** BEGIN MATERIALS PROVIDED **

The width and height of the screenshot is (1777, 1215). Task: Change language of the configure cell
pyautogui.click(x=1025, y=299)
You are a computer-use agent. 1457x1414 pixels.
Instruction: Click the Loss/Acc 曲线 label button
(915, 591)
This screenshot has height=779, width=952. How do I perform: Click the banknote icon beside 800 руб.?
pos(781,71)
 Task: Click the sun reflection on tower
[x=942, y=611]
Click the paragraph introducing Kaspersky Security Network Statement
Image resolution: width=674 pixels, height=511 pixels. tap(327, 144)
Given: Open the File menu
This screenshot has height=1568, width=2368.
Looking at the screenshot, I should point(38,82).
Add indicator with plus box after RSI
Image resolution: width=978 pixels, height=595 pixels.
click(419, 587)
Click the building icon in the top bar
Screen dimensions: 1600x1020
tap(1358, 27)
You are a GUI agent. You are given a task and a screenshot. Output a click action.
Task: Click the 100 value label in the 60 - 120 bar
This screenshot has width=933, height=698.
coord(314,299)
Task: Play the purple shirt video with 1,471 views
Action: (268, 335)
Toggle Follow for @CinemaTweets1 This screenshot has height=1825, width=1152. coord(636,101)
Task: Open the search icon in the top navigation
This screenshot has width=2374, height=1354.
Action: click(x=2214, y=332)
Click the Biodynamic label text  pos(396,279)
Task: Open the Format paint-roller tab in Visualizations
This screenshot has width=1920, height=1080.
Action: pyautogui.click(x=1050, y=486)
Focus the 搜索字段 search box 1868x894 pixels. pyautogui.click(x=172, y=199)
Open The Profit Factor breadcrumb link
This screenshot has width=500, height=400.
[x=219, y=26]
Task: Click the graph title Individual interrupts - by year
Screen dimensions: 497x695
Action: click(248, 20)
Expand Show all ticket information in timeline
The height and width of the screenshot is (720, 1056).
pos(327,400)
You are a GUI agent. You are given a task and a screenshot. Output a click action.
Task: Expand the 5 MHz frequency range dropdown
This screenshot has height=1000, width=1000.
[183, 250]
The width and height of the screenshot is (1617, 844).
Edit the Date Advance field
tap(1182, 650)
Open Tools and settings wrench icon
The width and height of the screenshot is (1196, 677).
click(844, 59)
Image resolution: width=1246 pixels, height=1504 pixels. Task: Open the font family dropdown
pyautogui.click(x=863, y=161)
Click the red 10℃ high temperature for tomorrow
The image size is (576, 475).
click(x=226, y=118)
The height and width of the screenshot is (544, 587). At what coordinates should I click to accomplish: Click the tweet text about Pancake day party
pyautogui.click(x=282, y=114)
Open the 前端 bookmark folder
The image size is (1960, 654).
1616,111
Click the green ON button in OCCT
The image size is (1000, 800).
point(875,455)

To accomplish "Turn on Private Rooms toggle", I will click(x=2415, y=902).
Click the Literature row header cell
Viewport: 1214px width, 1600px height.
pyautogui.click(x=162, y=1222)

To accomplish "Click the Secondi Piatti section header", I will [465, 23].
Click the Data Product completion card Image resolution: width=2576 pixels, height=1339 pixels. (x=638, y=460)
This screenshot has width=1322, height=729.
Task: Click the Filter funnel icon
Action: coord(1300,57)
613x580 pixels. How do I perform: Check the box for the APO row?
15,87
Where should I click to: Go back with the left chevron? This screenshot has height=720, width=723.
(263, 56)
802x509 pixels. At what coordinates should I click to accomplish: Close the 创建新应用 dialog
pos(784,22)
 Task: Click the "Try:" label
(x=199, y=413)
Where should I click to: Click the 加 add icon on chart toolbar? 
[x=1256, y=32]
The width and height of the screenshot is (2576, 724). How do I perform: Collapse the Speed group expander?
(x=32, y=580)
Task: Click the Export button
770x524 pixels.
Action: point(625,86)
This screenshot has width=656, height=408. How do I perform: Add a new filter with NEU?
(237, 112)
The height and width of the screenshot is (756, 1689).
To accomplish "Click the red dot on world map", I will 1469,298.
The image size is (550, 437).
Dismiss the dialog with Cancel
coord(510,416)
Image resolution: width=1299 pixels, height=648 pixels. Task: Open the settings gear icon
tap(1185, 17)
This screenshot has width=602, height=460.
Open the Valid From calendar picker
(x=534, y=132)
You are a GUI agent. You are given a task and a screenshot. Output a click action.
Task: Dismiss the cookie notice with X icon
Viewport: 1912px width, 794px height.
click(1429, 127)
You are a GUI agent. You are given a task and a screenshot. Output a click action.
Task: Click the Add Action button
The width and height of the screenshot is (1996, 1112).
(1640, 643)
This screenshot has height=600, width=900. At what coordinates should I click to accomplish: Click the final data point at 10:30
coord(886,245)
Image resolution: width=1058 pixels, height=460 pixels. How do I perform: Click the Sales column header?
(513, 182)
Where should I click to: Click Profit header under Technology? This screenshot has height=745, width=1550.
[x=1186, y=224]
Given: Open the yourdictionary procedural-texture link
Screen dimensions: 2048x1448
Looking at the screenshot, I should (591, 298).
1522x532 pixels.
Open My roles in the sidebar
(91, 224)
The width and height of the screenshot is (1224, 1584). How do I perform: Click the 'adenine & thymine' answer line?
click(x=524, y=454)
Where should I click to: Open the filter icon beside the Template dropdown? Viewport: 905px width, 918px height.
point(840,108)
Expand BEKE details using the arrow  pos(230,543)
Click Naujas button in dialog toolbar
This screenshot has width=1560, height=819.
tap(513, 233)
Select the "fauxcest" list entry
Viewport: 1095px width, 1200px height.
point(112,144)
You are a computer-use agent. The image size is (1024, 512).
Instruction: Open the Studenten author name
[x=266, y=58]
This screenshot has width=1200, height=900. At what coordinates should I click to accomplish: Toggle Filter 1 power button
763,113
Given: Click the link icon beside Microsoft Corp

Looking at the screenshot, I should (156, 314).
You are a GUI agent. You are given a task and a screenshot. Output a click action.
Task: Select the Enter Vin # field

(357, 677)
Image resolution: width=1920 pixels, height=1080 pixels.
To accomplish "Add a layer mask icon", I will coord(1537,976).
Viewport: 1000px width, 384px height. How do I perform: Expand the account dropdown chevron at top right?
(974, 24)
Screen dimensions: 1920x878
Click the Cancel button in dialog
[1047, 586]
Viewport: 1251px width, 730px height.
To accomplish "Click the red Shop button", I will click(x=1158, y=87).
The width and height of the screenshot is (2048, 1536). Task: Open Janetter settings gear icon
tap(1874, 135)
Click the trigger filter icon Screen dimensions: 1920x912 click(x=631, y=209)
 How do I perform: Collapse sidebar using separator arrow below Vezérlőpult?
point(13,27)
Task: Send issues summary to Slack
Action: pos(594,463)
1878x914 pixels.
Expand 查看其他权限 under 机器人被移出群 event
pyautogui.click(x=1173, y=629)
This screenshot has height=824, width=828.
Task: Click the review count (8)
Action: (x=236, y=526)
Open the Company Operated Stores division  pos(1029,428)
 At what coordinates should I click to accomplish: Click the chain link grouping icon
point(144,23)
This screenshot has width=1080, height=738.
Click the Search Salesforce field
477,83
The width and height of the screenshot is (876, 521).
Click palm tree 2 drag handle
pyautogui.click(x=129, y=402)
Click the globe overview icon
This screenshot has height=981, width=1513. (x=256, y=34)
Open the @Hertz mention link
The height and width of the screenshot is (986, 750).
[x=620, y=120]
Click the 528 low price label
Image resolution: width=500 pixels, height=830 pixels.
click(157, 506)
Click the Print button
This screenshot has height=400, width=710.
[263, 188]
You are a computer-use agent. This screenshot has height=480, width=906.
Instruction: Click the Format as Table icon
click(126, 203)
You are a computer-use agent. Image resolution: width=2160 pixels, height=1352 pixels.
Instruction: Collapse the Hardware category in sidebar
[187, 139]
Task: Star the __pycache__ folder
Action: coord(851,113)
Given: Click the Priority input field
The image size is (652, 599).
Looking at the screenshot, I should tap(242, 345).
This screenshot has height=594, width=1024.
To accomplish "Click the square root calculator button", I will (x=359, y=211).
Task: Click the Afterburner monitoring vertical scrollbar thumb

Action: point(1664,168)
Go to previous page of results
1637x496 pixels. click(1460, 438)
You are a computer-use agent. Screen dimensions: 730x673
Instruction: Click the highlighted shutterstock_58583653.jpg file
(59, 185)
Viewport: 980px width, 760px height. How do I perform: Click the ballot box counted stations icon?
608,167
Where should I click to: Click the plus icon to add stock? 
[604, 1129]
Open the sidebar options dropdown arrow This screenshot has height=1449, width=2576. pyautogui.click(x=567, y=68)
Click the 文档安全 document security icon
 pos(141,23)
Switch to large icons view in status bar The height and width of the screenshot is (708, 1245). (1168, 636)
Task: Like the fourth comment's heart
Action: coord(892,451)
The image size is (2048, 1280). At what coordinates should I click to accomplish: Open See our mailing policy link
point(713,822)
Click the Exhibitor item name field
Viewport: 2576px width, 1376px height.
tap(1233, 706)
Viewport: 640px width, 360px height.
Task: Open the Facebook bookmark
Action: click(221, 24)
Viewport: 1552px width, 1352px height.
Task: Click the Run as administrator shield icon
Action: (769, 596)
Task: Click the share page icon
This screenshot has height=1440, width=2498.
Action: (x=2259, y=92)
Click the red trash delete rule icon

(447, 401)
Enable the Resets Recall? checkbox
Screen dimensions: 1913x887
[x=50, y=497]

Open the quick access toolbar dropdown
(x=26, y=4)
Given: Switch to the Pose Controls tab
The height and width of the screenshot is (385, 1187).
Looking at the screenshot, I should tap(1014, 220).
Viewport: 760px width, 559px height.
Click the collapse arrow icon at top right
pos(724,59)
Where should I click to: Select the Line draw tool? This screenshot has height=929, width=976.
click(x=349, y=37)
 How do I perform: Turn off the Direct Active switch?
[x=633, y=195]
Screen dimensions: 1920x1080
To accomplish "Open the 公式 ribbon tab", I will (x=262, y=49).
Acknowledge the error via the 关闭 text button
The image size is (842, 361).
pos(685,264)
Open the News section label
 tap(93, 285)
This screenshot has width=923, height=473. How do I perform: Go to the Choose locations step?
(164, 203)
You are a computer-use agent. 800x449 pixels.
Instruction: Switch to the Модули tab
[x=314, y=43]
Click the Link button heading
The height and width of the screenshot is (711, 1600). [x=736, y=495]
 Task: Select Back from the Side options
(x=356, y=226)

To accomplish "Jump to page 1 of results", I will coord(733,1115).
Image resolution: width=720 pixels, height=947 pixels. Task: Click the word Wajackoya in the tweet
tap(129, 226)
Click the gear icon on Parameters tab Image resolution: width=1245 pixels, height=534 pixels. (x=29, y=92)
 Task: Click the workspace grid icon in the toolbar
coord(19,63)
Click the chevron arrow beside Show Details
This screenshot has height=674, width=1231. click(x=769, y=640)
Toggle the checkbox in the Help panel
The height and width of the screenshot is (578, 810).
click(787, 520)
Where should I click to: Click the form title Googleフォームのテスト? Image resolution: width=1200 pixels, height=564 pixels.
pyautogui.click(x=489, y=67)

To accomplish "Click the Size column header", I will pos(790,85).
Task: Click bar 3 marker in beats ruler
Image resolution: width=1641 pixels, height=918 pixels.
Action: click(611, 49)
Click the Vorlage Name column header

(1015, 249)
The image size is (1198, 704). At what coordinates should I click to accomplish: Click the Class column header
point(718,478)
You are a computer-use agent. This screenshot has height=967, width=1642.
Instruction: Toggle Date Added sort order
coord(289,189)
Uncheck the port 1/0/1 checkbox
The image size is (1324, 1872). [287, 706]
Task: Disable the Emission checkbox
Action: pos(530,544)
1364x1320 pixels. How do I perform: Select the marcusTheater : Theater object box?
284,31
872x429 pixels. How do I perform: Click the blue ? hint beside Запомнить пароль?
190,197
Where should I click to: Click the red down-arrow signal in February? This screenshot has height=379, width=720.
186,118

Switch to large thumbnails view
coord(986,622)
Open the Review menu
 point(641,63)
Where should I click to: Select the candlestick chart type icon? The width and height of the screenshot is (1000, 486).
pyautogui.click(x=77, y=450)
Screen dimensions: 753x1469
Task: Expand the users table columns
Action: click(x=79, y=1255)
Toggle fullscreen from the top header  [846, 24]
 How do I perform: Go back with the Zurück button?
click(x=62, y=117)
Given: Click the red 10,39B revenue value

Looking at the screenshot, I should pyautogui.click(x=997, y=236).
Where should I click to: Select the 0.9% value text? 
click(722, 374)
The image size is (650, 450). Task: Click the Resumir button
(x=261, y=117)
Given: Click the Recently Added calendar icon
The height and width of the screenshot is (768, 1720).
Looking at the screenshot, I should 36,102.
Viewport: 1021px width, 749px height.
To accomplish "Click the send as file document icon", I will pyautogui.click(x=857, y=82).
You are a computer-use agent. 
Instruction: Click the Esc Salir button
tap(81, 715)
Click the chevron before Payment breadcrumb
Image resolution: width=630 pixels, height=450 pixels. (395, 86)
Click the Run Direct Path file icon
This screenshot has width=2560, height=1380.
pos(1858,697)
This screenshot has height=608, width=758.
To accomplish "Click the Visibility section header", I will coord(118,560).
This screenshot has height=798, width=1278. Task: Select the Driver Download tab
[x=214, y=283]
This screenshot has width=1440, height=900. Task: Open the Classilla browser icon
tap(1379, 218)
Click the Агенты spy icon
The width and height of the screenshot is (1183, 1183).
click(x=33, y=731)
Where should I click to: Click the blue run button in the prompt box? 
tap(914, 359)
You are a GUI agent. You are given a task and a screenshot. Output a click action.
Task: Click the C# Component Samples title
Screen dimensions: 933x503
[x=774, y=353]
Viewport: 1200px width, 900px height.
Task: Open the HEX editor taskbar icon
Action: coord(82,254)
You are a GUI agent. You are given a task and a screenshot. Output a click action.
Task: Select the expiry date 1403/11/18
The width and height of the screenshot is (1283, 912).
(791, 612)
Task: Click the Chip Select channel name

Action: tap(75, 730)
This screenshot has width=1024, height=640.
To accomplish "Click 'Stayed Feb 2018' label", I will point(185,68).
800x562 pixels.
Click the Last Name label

** END MATERIALS PROVIDED **

:: DIRECTIONS ::
Copy out verbatim the stretch of rows that opens with the line containing "Task: Select Back from the Side options" and closes with the line containing "coord(19,63)", including both of those lines.

:: ANSWER TO THIS EXERCISE ::
 Task: Select Back from the Side options
(x=356, y=226)

To accomplish "Jump to page 1 of results", I will coord(733,1115).
Image resolution: width=720 pixels, height=947 pixels. Task: Click the word Wajackoya in the tweet
tap(129, 226)
Click the gear icon on Parameters tab Image resolution: width=1245 pixels, height=534 pixels. (x=29, y=92)
 Task: Click the workspace grid icon in the toolbar
coord(19,63)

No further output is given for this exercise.